Question

Definition for Consistency:

In database systems, a consistent transaction is one that starts with a database in a consistent state and ends with the database in a consistent state. Any data written to the database must be valid according to all defined rules, including but not limited to constraints, cascades, triggers, and any combination thereof.

Definition for Read Consistency:

Oracle always enforces statement-level read consistency. This guarantees that all the data returned by a single query comes from a single point in time—the time that the query began. Therefore, a query never sees dirty data or any of the changes made by transactions that commit during query execution.

I've got puzzled, it seems that Read Consistency is kind of Isolation but not Consistency. Is that true?

Was it helpful?

Solution

That's right, but the concepts are related and the verbage maybe mixed up a bit.

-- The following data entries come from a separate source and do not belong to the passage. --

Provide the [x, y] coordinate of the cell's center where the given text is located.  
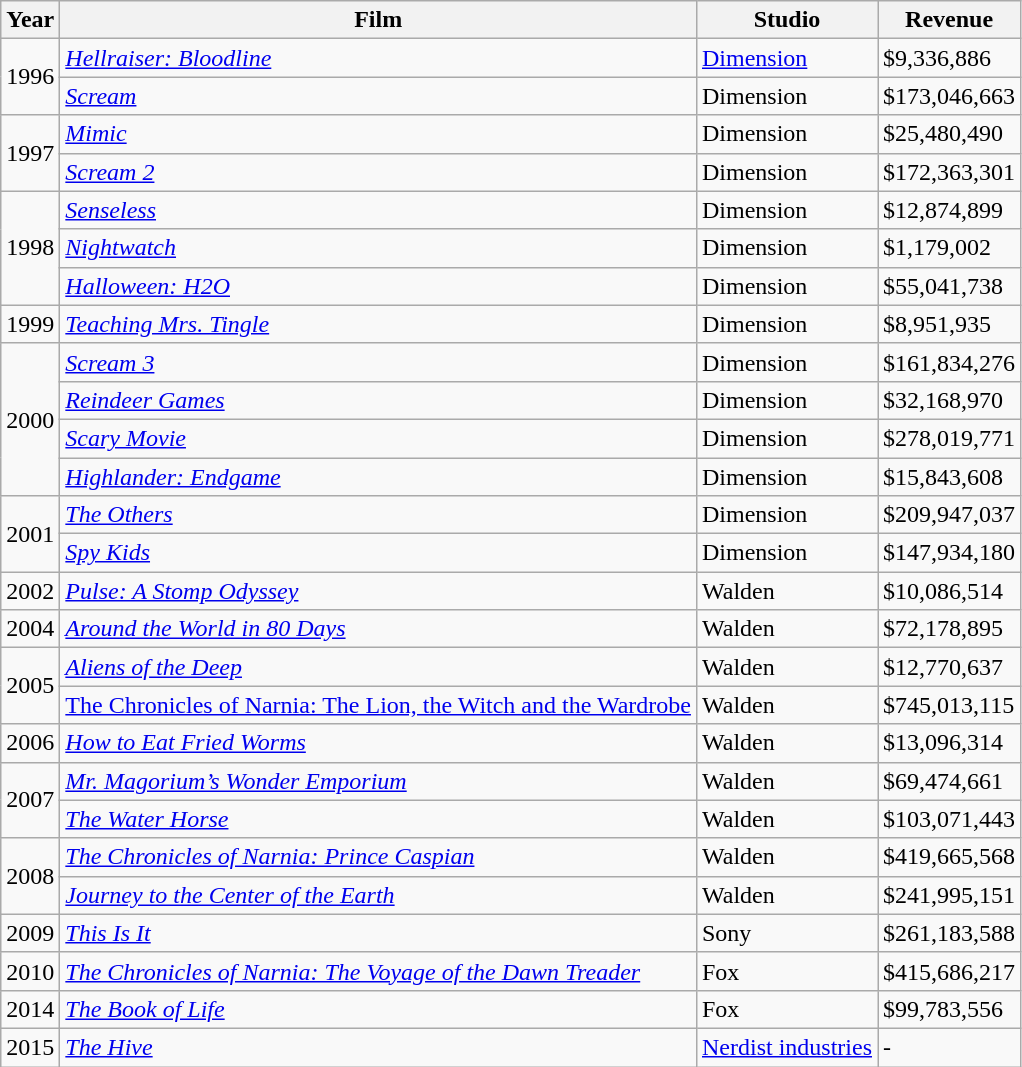
2001 [30, 534]
$147,934,180 [950, 553]
Studio [786, 20]
$32,168,970 [950, 400]
Nightwatch [378, 248]
Senseless [378, 210]
$278,019,771 [950, 438]
Scream [378, 96]
2000 [30, 419]
$103,071,443 [950, 819]
2004 [30, 629]
$69,474,661 [950, 781]
$8,951,935 [950, 324]
2008 [30, 876]
$55,041,738 [950, 286]
$13,096,314 [950, 743]
Mr. Magorium’s Wonder Emporium [378, 781]
$99,783,556 [950, 1009]
This Is It [378, 933]
Hellraiser: Bloodline [378, 58]
- [950, 1047]
The Book of Life [378, 1009]
2002 [30, 591]
1996 [30, 77]
1997 [30, 153]
$161,834,276 [950, 362]
2007 [30, 800]
$25,480,490 [950, 134]
The Chronicles of Narnia: The Lion, the Witch and the Wardrobe [378, 705]
The Chronicles of Narnia: The Voyage of the Dawn Treader [378, 971]
Mimic [378, 134]
2006 [30, 743]
Pulse: A Stomp Odyssey [378, 591]
Scream 3 [378, 362]
Highlander: Endgame [378, 477]
$72,178,895 [950, 629]
$12,770,637 [950, 667]
Spy Kids [378, 553]
$1,179,002 [950, 248]
Journey to the Center of the Earth [378, 895]
Reindeer Games [378, 400]
$241,995,151 [950, 895]
2015 [30, 1047]
$419,665,568 [950, 857]
$10,086,514 [950, 591]
Halloween: H2O [378, 286]
Year [30, 20]
Around the World in 80 Days [378, 629]
$15,843,608 [950, 477]
How to Eat Fried Worms [378, 743]
2009 [30, 933]
The Water Horse [378, 819]
$172,363,301 [950, 172]
2005 [30, 686]
2010 [30, 971]
$415,686,217 [950, 971]
Film [378, 20]
2014 [30, 1009]
Scary Movie [378, 438]
$9,336,886 [950, 58]
Teaching Mrs. Tingle [378, 324]
The Hive [378, 1047]
1999 [30, 324]
Sony [786, 933]
$209,947,037 [950, 515]
The Others [378, 515]
$745,013,115 [950, 705]
$12,874,899 [950, 210]
$173,046,663 [950, 96]
Aliens of the Deep [378, 667]
Nerdist industries [786, 1047]
$261,183,588 [950, 933]
The Chronicles of Narnia: Prince Caspian [378, 857]
Scream 2 [378, 172]
1998 [30, 248]
Revenue [950, 20]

"Consistency" (as in ACID) means that when you update the database, you cannot put it into an inconsistent state (the database will enforce that all constraints are met).

"Read Consistency" is one of the "Transaction Isolation" levels that describe how good concurrent transactions are isolated from each-other (i.e. in how far they can treat the database as if only they work on it).

Okay, let me rephrase that. The four transaction isolation levels describe what happens when you run multiple queries in the same transaction. So that is a potentially much stronger consistency.

The "Read Consistency" you mentioned is about a single query returning results that are "internally consistent": They represent data that existed at one point in time (when the query started). You won't get weird results for long-running queries.

I think this is a bit stronger of a guarantee than READ COMMITTED (you don't see anything that is not yet committed -- no dirty reads -- but you also don't see anything that has been committed after your query started).

But it does not imply that you get the same results when you run the same query in the same transaction five minutes later: you might see data that has been updated (and committed!) in the mean-time. If you don't want that, you need REPEATABLE READ.

As far as I know, READ UNCOMMITTED is not available in Oracle. That is probably what they mean by "Oracle always enforces statement-level read consistency".